#### PAGE TEXT ####
Its important to be aware of these three systems, as together, they are what instruct, analyze and improve every aspect of your business.

Your Business Development Program

The book details seven steps that compose one’s Business Development Plan.

1. Your Primary Aim

To find out your business’ primary aim, you should sit down and answer these questions:

  • What do I value most?
  • What do I want my life to look like, to feel like?
  • Who do I wish to be?
  • How do I wish my life to be on a day-to-day basis?
  • What would I like to be able to say I truly know in my life, about my life?
  • How would I like to be with other people in my life—my family, my friends, my business associates, my customers, my employees, my community?
  • How would I like people to think about me?
  • What would I like to be doing two years from now? Ten years from now? Twenty years from now? When my life comes to a close?
  • What specifically would I like to learn during my life—spiritually, physically, financially, technically, intellectually? About relationships?
  • How much money will I need to do the things I wish to do? By when will I need it?

The answer to these questions will be your primary aim.

2. Your Strategic Objective

This is a very clear statement of what your business has to ultimately do for you to achieve your primary aim. This should define your specific and personal vision for what your business will do, and how it will operate at this point in time.
#### COLLECTED DATA ####
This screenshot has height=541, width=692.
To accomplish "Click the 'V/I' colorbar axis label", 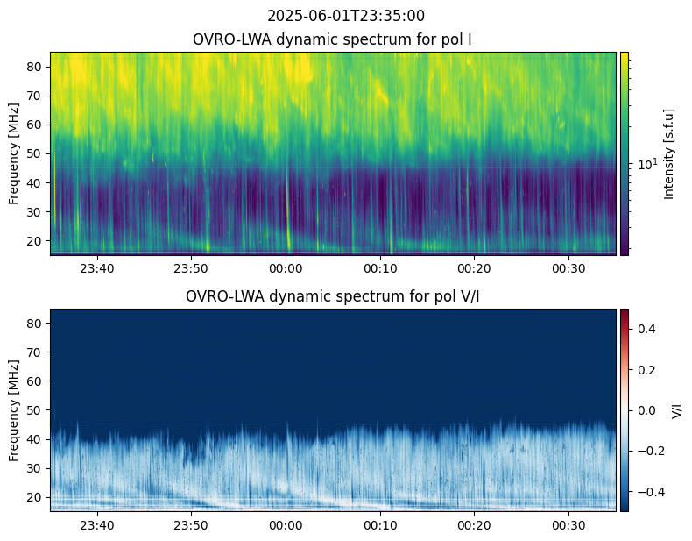I will 676,409.

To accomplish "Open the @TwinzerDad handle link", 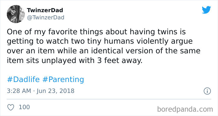I will pyautogui.click(x=45, y=17).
####
__TASK SET__:
(a) Please state how many steps the business development text says make up one's Business Development Plan.
(b) Carry on the business development text from its last sentence.

__IN RESPONSE__:
(a) Seven steps.

(b)
3. Your Organizational Strategy

This part of the book explains how businesses should be defining roles based on what the business needs and not by the skills and interests of the current employees. He drives this home by detailing a fictional story of two business partners attempting to divide the work in two and later three when they hire their first employee. Things begin to fall apart when issues arise and there eisn’t a specific person accountable for particular jobs.

Instead, what the author proposes is designing an org chart for all the roles the business needs. In the beginning, you the business owner, will assume all the roles. This org chart still provides value as it will help you evaluate where your day is going, what roles you enjoy and what roles you’d like to hire for first.

4. Your Management Strategy

Implementing a Management Strategy is designing the processes inside your Operators Manual, so that you may use it to teach your future managers. Each process should have checklists of itemized steps for each task, ways to be held accountable and standards for each performance.

5. Your People Strategy

There are a few quotes in this section of the book that I think really highlight one’s People Strategy

  • The customer is not always right, but whether he is or not, it is our job to make him feel that way.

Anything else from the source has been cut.